17.20 Redemptions From Mortgage Foreclosures

17.20.1

In General

There are two types of redemption: Equitable redemption and Statutory redemption.

  • Equitable Redemption

    In every jurisdiction, ?equitable redemption? means the right of the mortgagors, within a certain period of time, before the foreclosure sale, to either bring the loan current, pay it off, or perform their obligations under the mortgages/deeds of trust.

The mortgagor's right of equitable redemption is terminated by the foreclosure action.

  • Statutory Redemption

Texas does not have a statutory right of redemption.

17.20.2

Redemption Rights Of The United States

Under federal law, the United States has certain redemption rights when its liens are eliminated in a foreclosure sale.

First, if the United States has a lien senior to the lien being foreclosed, the sale must be made subject to the lien of the United States . In this situation, the lien of the United States may not be disturbed unless the United States consents to a sale free of its lien.

Where the United States has a lien junior to the lien being foreclosed, the United States has a right to redeem as follows:

  • In a judicial sale

    One year from the date of the sale, unless the junior lien is one arising under the internal revenue laws in which case the United States has 120 days or the period allowable for redemption under State law, whichever is longer, (28 U.S.C.A. Sec. 2410[c]).
  • In a nonjudicial sale

    Only the period allowable for redemption under state law, if any, unless the junior lien is one arising under the internal revenue laws in which case the United States has 120 days or the period allowable for redemption under State law, whichever is longer, (26 U.S.C.A. Sec. 7425[d]).
Examples of liens not arising under the internal revenue laws would include among others, mortgages\deeds of trust held by the Small Business Administration or the Farmers Home Administration. An example of a lien arising under the internal revenue laws is a Federal Tax Lien.

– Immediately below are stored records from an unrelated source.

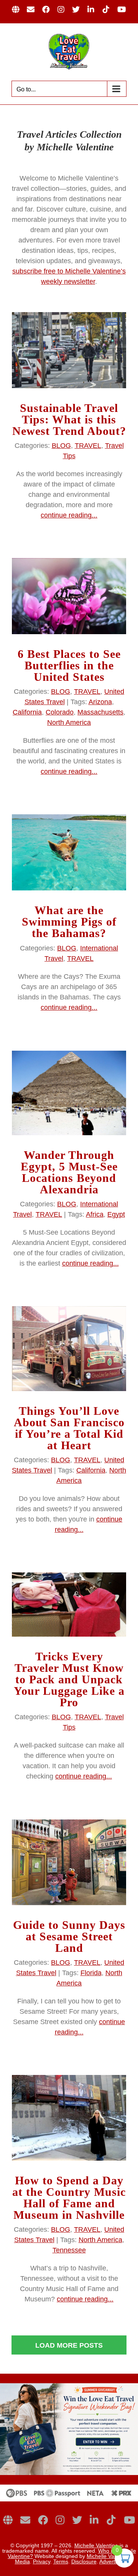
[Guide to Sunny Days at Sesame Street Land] (69, 1862)
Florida (91, 1973)
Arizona (100, 702)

The right of the United States to redeem property from a sale must be shown as an appropriate exception in the title commitment and/or policy being issued. Such exception must remain in the title commitment and/or policy until the applicable redemption period has expired and no tender of redemption has been made by the United States within the time permitted for redemption. THE FEDERAL RIGHTS OF REDEMPTION CANNOT BE CUT OFF BY RE-FORECLOSURE OF AN OTHERWISE PROPERLY FORECLOSED MORTGAGE SIMPLY TO CORRECT LACK OF NOTICE TO IRS.

17.20.3

Federal Preemption Of State Mortgage Law

Under the Supremacy Clause of the United States Constitution, federal law (which is validly adopted and within the constitutional power of the federal government) is the supreme law of the land and supersedes state law.

Consequently, where the mortgage is one in which the United States is the holder or has an interest, or as the Federal Housing Administration, the Veterans Administration, the Small Business Administration or some other agency of the U.S. Government, the question arises as to what extent state redemption provisions are binding against the government.

In this respect, though the law of preemption is still far from being settled, the vast number of court decisions hold that the state redemption law is inapplicable.